Hat man nun alle Ortschaften gesehen und noch Zeit übrig, lohnt es sich, auch den berühmten Sellastock genauer unter die Lupe zu nehmen. Und im Winter gibt es dafür wohl kaum eine bessere Möglichkeit als die Sellaronda – die Umrundung des Massivs per Ski. Drei Stunden sollte man für die 26 Kilometer einplanen – vorausgesetzt man verzichtet auf einen Einkehrschwung, was in Gröden aber fast unmöglich ist. Zu verlockend sind die zahlreichen Skihütten mit ihren regionalen Spezialitäten.
Kulinarisch genießen
Schlutzkrapfen, Knödel-Variationen und sensationell guter Käse finden sich auf den Hütten auf der Speisekarte. Da der Weinbau in Südtirol lange Tradition hat, darf zu einem guten Essen ein guter Wein nicht fehlen. Die kleinste Hütte Grödens, das Fienile Monte am Sellajoch, hat davon besonders viele im Angebot. Ein besonderes Highlight sind hier oben die freitäglichen Hüttenabende. Zu Aperitivo und ausgedehntem Abendessen gelangt man dann übrigens per Pistenraupe!

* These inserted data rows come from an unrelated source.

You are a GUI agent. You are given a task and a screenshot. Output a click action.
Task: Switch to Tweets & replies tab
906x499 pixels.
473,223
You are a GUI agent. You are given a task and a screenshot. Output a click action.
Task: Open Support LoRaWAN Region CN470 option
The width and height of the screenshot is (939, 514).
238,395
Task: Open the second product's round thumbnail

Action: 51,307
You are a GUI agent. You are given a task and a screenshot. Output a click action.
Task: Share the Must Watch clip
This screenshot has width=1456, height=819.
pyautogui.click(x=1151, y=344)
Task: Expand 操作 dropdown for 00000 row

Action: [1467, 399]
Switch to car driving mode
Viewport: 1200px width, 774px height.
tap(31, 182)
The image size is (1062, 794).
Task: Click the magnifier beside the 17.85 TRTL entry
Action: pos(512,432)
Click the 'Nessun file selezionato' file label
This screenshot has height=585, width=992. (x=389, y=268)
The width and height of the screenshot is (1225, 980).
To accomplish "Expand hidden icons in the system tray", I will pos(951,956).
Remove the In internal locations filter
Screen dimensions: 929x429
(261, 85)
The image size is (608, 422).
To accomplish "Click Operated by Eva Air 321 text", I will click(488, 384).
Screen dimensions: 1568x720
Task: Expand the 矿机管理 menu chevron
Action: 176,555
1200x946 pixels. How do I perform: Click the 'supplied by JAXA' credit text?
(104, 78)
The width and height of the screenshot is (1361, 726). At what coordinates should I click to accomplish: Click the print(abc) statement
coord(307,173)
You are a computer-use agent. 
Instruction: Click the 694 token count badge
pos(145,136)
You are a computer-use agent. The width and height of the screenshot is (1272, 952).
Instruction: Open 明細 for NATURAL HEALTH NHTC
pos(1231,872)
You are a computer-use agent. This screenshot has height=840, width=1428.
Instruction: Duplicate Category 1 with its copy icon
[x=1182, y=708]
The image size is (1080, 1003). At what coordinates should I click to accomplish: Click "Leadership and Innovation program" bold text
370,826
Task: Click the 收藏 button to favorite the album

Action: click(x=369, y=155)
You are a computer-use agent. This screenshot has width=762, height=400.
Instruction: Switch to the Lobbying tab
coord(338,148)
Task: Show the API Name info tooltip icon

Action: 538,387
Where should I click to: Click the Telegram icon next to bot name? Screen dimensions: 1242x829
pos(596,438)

Nicht mit der Pistenraupe, aber klassisch per Ski, oder auch per Taxi oder Auto, gelangt man zur Usteria Costamula auf der Seceda. Fährt man die oben erwähnte La Longia, kommt man hier vorbei – aber kaum, ohne einzukehren. Neben den traditionellen Speisen, wie Grödner Rösti oder Tirtlan, den bekannten, frittierten Teigtaschen, finden Besucher auch ein kleines Museum vor.
Wer es ausgefallen mag, darf sich die Comici-Hütte hoch über Wolkenstein nicht entgehen lassen. Mit ihrer weißen Fassade und den blauen Fensterläden sieht sie von außen aus, wie ein traditionelles, italienisches Fischlokal – und das ist sie im Inneren im Grunde auch. Statt Schlutzkrapfen und Knödel aus Südtirol werden hier Muscheln und Meeresfische aus der Adria serviert. Die hauseigene Fischzucht in Grado macht’s möglich. Statt Anglernetzen und Fischerfotos hängen hier allerdings Holzski und Portraits von Skichampions aus vergangenen Tagen an der Wand.
Genuss-Skifahren wird im Grödnertal auf ein neues Level gehoben. Ob beim Skifahren mit herrlichen Abfahrten oder beim Einkehrschwung mit erlesenen Gerichten und regionalem Wein – man genießt das Leben hier in vollen Zügen. In diesem Sinne: „Vives!“ Auf das Leben und auf Südtirol.